織田信長今川義元を討ち取った桶狭間の合戦は、その後の織田家の飛躍と今川家の凋落をもたらすきっかけになりました。同じように、この合戦で運命を大きく変えた人物がいます。徳川家康です。

家康は当時、松平元康と名乗っており、三河の領主でありながら人質として今川家で育ちました。成長しても三河(岡崎)に戻ることはかなわず、今川家の属国扱いをされていたようです。

尾張攻略の拠点を大高城に定めた義元は、家康に先陣を命じ、大高城への兵糧運び込みを指示しました。さらに、織田軍の前線防衛基地である鷲津、丸根の両砦攻めにも出陣していたのです。

大高城に戻っていた時、「義元討ち死に」の報に接します。家康は今川軍と行動を共にはせず、本来の居城である岡崎城に戻りました。
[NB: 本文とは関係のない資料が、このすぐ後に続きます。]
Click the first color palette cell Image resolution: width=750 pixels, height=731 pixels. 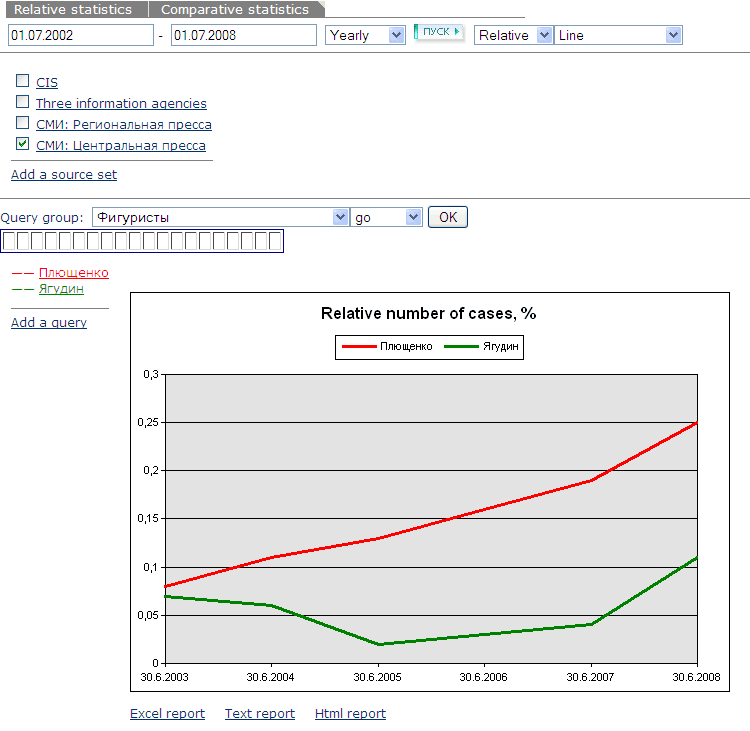pos(9,240)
今川家との離反とも、織田軍への備えとも言われる独自の動きです。

信長公記によると、織田軍は何度か三河攻めをしているようですが、信長の次のターゲットは美濃だったため、本格的な攻略には至っていません。家康は、三河一向一揆に苦しめられながらも、やがて三河統一に成功します。

義元が大高城入城を果たしていたら、おそらく尾張攻略の先陣を申し渡されていたでしょう。あるいは戦いの中で命運尽きたかもしれません。その意味では、桶狭間の合戦は家康の大きな転機だったと言えます。